Un cahier de charge relatif à cette opération sera incessamment déposé auprès de la commission des marchés publics de la wilaya avant le lancement d’un avis d’appel d’offre pour le choix de l’entreprise de réalisation, a noté le même responsable.
La mosquée de Sidi Ghanem a été édifiée par Abou Mouhadjir Dinar, compagnon du prophète (SAWA) vers l’an 59 de l’ère musulmane.
Lors d’une récente visite de travail dans la wilaya de Mila, la ministre de la Culture, Mme Khalida Toumi, avait promis de réhabiliter les monuments historiques et culturels de la vieille ville de Mila.
L’étude technique du projet de réhabilitation de ce vieux lieu du culte de l’Islam «définit les axes d’une intervention et d’un aménagement corrects en parfaite harmonie avec la nature de l’édifice», souligne t-on.
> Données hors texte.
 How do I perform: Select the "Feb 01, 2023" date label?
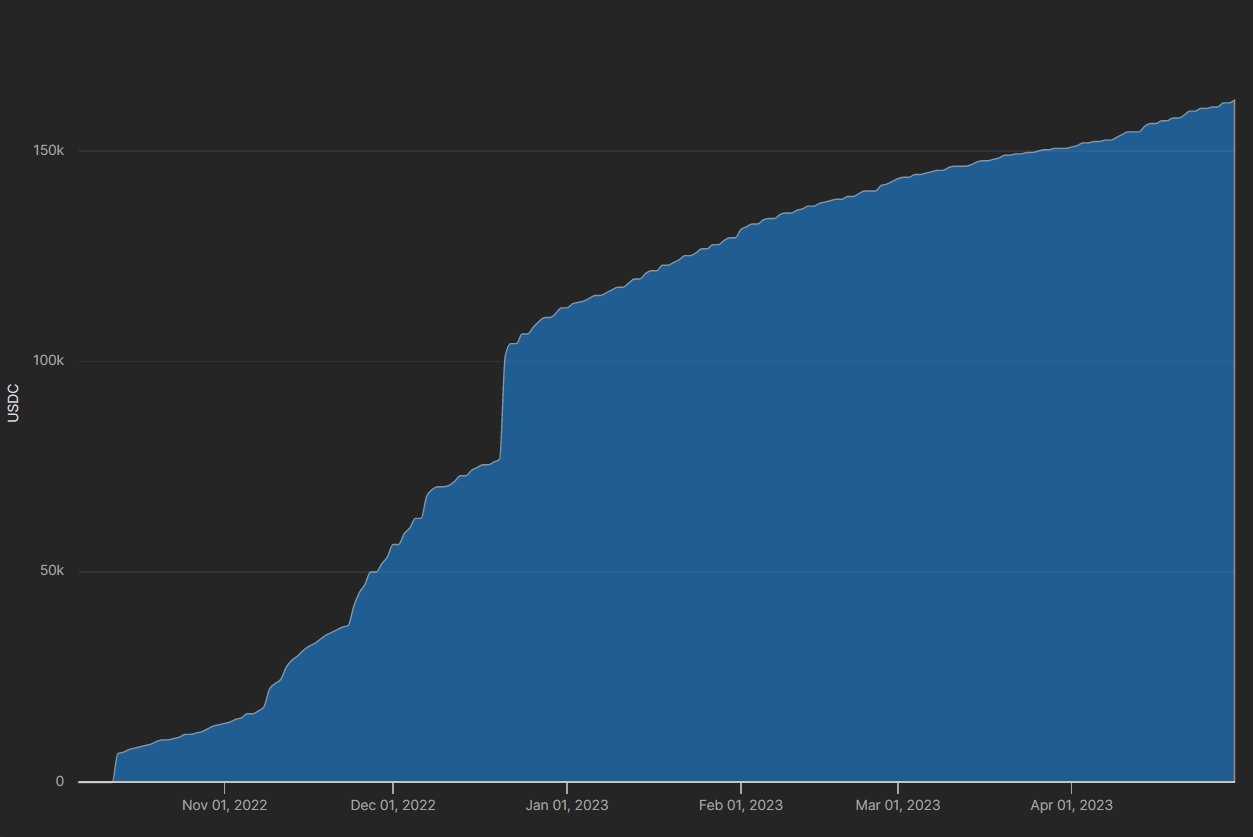coord(740,805)
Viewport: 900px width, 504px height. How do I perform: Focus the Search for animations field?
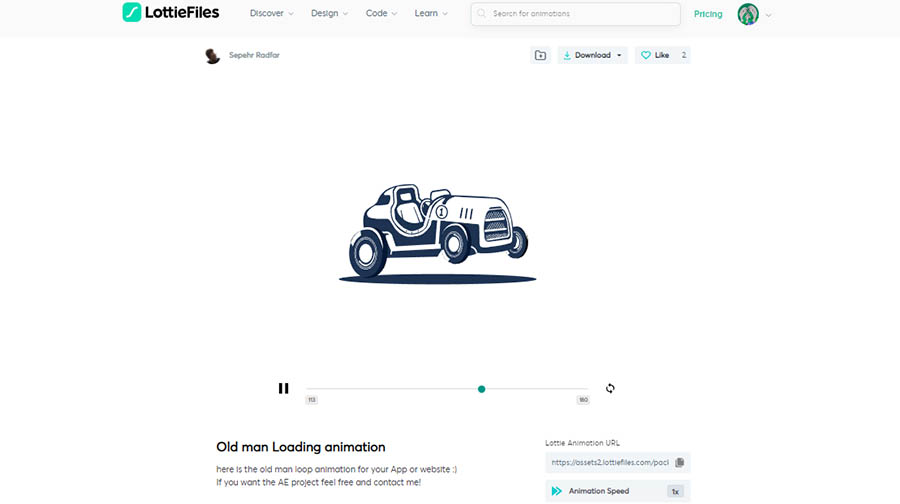[x=580, y=14]
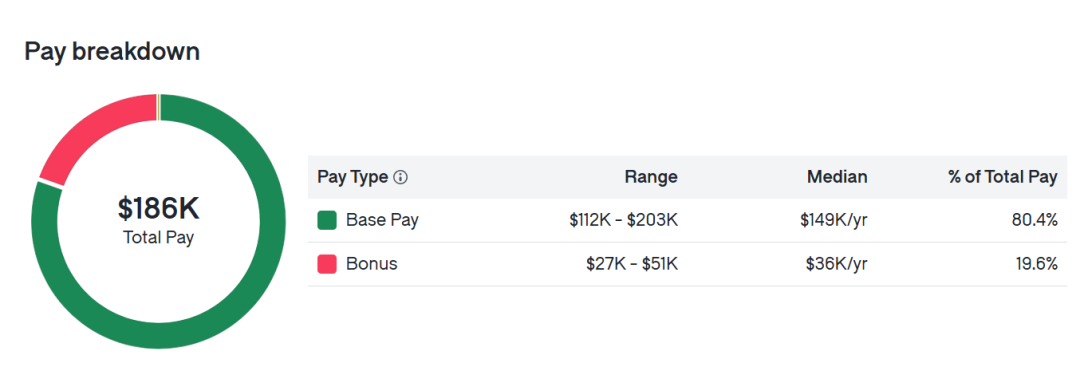The width and height of the screenshot is (1080, 367).
Task: Select the Base Pay row label
Action: [x=382, y=220]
Les travaux de réhabilitation coïncideront, a encore annoncé le directeur de la culture, avec des fouilles archéologiques sur le même site, et seront suivis de la classification de la vieille ville de Mila, où est érigée la mosquée Sidi Ghanem, en tant que zone archéologique protégée.
Par ailleurs, une autre opération a été inscrite concernant l’étude et la réhabilitation du Palais de l’Agha connu sous le nom de Djenan El Hakem à Ferdjioua, en raison de son caractère historique, car il remonte à l’époque ottomane.
Un cahier de charge est en cours d’élaboration en vue d’une prochaine étude technique de cette opération.
Le directeur de la culture a également fait part du lancement, dans le cadre du programme de développement des Hauts plateaux, de trois opérations portant sur l’inventaire du patrimoine culturel et la réhabilitation des sites archéologiques récemment découverts à Mechira et Ouled Khlouf (au sud de la wilaya) en prévision de leur classification en tant que sites et périmètres protégés.